稽古だけで1話まるまるかかってしまいました。

いつになったらギルドで冒険者登録をするんだよ?

ネアのレベルは?

やっぱり最初の敵はスライムなの?

ハーレム作ってきゃっきゃっうふふは?

と心配されなくてもそんなことは起きる予定はありません。

チート能力の一つや二つ持たせるべきだったのかな・・・。

 「レヒテ様、くれぐれも手加減は為されないようにお願いします。心配されなくとも手傷は負いませんので」

 構えるレヒテにお昼の献立を読み上げるように緊張感も見せず、構えもせずイクルはたんたんとレヒテに声をかけた。

 「言われなくてもっ!」

 レヒテは一言叫ぶと袋剣を力なく持っているように見えるイクルに全速力で突っ込んで行った。レヒテはイクルの正面の剣がギリギリ届く距離でいきなり姿勢を低くし、そのまま飛び上がるようにイクルの下から斬り上げようとした。
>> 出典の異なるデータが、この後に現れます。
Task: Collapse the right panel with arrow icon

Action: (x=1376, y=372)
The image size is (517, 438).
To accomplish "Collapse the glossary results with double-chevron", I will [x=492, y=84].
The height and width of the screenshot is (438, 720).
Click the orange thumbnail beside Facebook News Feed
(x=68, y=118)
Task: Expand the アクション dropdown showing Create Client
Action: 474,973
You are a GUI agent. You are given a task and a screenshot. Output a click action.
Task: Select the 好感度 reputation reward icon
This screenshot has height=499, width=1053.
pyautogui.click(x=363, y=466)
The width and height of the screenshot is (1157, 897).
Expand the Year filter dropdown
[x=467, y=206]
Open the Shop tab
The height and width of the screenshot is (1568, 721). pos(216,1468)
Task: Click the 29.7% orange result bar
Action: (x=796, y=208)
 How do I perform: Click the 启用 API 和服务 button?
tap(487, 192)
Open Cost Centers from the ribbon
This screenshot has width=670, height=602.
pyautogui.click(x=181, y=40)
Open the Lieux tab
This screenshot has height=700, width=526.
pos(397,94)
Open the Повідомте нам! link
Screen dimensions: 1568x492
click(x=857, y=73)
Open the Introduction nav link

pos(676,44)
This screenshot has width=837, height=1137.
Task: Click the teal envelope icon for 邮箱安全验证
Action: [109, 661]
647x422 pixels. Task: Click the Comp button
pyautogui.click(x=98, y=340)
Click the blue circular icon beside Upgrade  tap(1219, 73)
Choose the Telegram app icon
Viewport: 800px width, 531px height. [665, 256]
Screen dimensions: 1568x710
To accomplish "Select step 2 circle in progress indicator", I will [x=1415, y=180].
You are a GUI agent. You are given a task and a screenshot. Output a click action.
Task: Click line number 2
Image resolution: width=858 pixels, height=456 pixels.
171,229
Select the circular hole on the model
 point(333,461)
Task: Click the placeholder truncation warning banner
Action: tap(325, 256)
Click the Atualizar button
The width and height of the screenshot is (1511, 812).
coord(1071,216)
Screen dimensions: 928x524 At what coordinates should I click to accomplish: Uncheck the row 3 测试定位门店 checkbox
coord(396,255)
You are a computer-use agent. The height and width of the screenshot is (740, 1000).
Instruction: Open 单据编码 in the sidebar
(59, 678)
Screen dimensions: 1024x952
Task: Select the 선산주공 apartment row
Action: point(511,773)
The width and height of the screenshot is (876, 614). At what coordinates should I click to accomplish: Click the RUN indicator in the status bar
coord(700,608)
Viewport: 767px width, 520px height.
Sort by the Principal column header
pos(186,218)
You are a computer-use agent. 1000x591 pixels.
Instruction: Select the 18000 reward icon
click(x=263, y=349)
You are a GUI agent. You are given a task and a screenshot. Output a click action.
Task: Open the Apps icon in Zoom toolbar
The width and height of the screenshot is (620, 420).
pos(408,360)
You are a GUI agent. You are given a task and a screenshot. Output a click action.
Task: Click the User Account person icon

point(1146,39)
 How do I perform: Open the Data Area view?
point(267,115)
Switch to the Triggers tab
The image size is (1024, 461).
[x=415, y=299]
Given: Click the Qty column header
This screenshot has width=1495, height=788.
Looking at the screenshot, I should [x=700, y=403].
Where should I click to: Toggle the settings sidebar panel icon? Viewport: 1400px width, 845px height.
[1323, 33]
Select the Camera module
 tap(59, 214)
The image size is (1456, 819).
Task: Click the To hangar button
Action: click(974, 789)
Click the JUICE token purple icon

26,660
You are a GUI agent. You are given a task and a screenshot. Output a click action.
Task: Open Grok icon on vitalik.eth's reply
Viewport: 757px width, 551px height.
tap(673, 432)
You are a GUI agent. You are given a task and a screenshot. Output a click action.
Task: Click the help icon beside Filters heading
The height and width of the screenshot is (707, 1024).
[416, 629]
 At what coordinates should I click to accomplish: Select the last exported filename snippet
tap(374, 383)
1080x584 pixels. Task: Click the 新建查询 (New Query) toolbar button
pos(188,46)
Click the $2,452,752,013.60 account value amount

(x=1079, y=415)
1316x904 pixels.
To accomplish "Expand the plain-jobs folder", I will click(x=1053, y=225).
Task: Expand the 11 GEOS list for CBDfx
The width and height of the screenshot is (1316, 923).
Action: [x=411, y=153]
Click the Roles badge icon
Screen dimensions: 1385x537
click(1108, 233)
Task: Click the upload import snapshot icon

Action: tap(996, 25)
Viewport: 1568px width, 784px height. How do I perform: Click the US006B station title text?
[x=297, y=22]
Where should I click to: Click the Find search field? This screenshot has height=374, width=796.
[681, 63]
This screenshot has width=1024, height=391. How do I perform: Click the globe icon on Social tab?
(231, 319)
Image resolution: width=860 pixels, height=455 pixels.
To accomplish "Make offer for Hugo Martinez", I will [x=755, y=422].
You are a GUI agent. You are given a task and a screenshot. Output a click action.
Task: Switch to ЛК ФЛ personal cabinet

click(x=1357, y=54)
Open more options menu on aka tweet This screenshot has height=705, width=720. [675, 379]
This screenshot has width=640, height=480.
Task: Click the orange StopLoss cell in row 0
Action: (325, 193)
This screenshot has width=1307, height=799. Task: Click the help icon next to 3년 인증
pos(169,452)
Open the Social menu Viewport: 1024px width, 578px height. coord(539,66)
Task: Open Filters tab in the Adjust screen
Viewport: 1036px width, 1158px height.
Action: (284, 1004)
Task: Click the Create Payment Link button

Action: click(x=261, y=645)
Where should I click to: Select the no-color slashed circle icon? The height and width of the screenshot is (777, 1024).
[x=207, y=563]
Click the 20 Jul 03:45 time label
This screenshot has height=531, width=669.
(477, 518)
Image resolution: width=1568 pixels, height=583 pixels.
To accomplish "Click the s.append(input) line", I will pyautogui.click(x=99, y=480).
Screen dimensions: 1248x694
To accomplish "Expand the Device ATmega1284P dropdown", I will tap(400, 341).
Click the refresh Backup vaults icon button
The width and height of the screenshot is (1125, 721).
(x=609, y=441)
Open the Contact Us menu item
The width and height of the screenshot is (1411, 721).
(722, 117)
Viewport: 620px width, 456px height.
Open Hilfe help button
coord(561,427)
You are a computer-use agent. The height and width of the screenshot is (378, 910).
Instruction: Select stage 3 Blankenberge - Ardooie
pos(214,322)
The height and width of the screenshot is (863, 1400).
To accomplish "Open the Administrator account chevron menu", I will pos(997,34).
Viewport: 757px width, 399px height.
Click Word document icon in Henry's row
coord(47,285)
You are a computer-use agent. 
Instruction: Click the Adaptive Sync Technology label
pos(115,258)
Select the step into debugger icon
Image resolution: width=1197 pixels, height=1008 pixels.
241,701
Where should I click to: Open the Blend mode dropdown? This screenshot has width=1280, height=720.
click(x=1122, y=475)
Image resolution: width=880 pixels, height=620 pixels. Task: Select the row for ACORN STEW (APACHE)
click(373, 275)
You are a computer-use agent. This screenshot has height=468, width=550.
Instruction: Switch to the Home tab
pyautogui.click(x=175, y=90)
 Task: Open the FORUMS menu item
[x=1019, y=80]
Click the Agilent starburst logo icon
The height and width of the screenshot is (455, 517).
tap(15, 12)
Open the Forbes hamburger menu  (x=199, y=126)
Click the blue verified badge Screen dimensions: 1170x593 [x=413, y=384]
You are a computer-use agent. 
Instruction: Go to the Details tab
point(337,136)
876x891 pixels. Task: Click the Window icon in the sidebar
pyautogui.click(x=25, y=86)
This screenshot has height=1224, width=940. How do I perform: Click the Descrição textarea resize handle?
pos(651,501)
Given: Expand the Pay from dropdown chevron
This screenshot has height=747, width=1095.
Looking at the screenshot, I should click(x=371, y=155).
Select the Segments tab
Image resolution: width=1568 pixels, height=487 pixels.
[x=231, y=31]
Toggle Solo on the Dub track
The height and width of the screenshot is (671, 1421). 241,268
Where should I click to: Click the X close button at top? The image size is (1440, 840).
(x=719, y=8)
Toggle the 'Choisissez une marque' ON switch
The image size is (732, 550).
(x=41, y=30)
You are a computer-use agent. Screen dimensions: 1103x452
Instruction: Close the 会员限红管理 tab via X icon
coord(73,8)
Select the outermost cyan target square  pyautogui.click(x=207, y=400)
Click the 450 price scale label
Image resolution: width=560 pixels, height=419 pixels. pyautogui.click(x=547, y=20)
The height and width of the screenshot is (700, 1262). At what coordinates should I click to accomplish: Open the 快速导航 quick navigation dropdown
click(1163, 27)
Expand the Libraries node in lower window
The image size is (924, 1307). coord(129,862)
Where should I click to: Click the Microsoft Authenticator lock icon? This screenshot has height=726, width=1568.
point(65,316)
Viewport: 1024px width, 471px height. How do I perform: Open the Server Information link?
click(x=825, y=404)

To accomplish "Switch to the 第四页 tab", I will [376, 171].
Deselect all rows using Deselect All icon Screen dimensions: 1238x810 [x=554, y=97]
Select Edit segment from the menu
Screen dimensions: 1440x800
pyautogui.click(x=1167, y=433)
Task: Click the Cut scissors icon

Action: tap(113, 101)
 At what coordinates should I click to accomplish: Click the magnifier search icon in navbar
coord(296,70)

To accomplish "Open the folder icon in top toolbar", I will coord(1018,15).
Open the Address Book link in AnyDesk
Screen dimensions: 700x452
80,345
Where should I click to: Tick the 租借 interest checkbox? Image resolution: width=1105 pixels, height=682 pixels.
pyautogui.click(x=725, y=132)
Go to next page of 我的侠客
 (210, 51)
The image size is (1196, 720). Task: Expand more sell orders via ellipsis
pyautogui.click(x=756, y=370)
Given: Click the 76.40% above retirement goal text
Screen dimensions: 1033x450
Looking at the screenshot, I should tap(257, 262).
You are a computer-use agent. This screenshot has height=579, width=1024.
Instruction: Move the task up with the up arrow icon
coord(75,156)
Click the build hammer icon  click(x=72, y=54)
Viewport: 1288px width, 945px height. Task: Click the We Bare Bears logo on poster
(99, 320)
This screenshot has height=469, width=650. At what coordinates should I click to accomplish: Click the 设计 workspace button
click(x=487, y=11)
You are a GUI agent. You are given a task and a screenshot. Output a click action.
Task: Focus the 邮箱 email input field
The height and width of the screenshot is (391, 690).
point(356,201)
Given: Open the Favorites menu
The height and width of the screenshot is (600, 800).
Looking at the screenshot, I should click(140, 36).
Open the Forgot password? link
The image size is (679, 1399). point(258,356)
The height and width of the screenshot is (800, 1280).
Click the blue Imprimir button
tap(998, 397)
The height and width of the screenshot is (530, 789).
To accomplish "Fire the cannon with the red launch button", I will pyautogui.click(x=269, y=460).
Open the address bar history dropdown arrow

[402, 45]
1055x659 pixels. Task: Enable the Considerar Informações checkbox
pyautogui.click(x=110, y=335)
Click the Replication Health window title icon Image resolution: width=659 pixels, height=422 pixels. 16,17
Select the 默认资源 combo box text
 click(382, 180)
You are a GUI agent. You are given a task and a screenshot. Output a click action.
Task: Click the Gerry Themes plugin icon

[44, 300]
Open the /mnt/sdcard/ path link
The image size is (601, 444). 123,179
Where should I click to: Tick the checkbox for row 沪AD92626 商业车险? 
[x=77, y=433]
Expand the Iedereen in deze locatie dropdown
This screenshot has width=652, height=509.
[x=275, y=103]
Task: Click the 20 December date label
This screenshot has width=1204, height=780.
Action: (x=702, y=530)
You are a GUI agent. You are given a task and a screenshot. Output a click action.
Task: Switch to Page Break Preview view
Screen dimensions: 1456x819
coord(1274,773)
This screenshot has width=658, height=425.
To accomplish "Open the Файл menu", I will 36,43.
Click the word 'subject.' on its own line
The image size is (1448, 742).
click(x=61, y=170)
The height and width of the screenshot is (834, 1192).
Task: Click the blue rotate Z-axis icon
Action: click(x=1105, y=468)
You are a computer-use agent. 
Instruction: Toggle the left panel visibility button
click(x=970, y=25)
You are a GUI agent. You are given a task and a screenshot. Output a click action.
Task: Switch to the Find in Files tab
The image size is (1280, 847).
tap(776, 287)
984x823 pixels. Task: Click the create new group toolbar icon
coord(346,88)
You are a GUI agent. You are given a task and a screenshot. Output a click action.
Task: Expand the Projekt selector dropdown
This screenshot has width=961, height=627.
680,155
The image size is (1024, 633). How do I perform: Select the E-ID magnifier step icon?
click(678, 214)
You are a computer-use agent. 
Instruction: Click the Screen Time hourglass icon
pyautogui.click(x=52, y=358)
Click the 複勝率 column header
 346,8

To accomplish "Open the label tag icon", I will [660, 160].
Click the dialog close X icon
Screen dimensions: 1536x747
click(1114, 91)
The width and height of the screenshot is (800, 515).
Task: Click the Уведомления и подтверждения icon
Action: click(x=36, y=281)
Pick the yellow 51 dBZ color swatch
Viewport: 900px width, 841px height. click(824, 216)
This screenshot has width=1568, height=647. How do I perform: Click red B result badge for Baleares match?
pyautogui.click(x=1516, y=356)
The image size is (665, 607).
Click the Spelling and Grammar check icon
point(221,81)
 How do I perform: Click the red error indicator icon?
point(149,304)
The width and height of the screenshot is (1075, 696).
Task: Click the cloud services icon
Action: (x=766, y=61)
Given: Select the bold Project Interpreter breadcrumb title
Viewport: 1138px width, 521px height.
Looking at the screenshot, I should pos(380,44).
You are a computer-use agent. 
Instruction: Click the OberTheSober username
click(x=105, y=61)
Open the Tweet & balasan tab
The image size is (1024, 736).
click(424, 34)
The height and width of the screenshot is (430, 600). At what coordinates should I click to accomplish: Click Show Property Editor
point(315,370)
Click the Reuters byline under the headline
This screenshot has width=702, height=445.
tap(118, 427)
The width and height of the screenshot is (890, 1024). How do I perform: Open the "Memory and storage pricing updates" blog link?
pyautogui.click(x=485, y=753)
しかし、レヒテの剣はイクルに届く前に止まってしまっていた。

 「前回からは進歩しましたね」

 レヒテはいきなりイクルが自分の正面、零距離で現れ、にこやかに話しかけられていることに驚きを隠せなかった。レヒテの剣を掴んでいる右手をいつの間にか柔らかくであるがしっかりとイクルの左手で握られており動かすことができなくなっていた。右手に握られている袋剣をいつの間にかそっとレヒテの首筋に当てられていた。

 「え?いつの間に」

 レヒテは驚愕の色を隠すことも無く顔に浮かべたままイクルの手を振り払ってさっと飛び退いて間合いを切った。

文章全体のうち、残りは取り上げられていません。